Newly-recruited IT staff are increasingly jumping ship before starting a job, according to a report by recruitment company Ambition.
A lot of potential employees are ignoring contracts they have signed in order to take up better offers from other companies during their 'onboarding period', or the time -- typically four to six weeks -- between agreeing to terms with an employer and starting work with them, said Andrew Cross, Ambition's MD. It has been a new development over the second half of this year, he said.
"The first time you hear it, you shake your head and say 'I can't believe people do it'," he said, but the increasing number of reports of such behaviour have shown it to be a new trend.

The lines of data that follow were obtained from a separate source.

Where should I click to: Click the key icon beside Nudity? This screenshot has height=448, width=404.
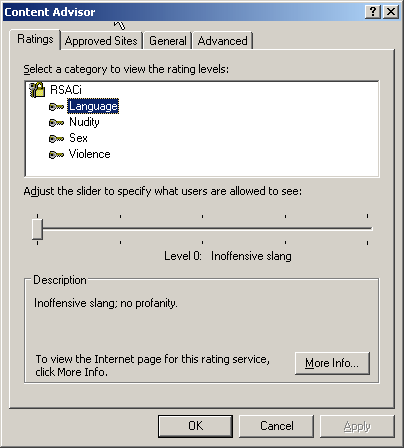click(56, 123)
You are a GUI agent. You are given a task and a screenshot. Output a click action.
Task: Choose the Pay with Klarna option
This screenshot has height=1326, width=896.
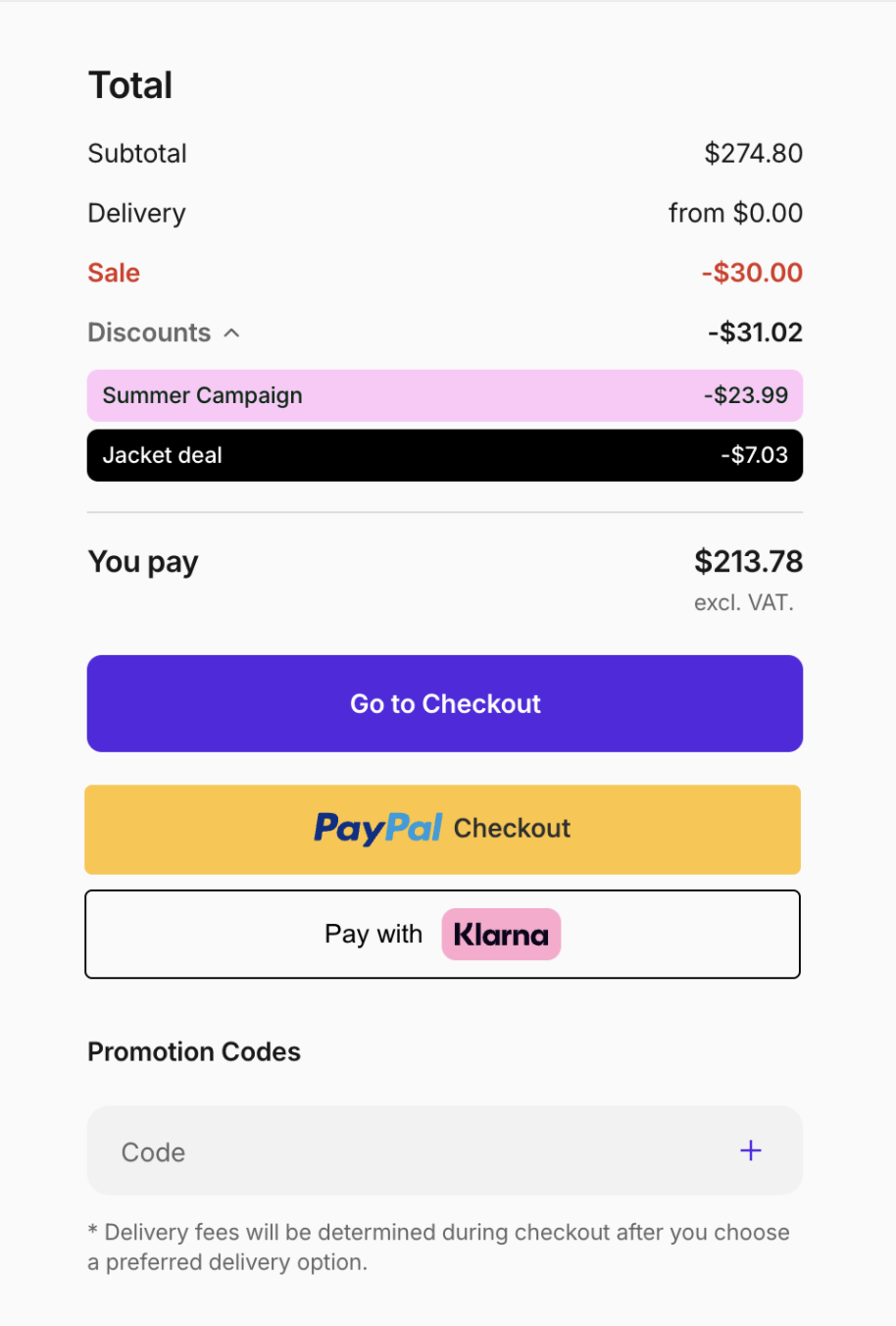click(x=443, y=935)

The candidates don't realise the danger they are in, said Cross: "They are oblivious of the fact that they could be taken to court for breach of contract." Cross warns that it would only take one court case to start a wave of legal action, with companies seeking restitution for damages after being deserted by their new hires.
According to Cross, if such contract breaking is ruled against once, it will discourage 80 percent of possible offenders who would otherwise consider reneging on the agreement.

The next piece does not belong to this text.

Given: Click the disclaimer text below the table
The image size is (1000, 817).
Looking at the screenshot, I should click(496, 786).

At the moment, companies are turning a blind eye, Cross said: he believes firms should take action against the contract breakers. If an employee was already bound by a contract before signing with a new company, the new company should revoke their contract.
"It says a lot about a person's integrity" if they walk out after signing a contract, Cross added.
Cross advised that a less aggressive way to fight the illegal behaviour is for the companies to adopt different strategies during the 'onboarding period'. The potential employees need to be engaged in their new work environment, he said, for example by their new colleagues inviting them to work drinks. The "see you in four weeks" attitude needs to change, Cross said.
The recruitment companies also have to inform candidates of their contractual obligations, he added.
The amount of coverage the IT skills crisis has received in the press is partly responsible for the boldness of potential employees, according to Cross, with not only experienced workers but also newcomers to the industry offending the law.
In some ways it is "a positive sign" that the IT industry is buoyant, Cross admitted, but said he doesn't think "anyone other than the candidate is going to be happy about it".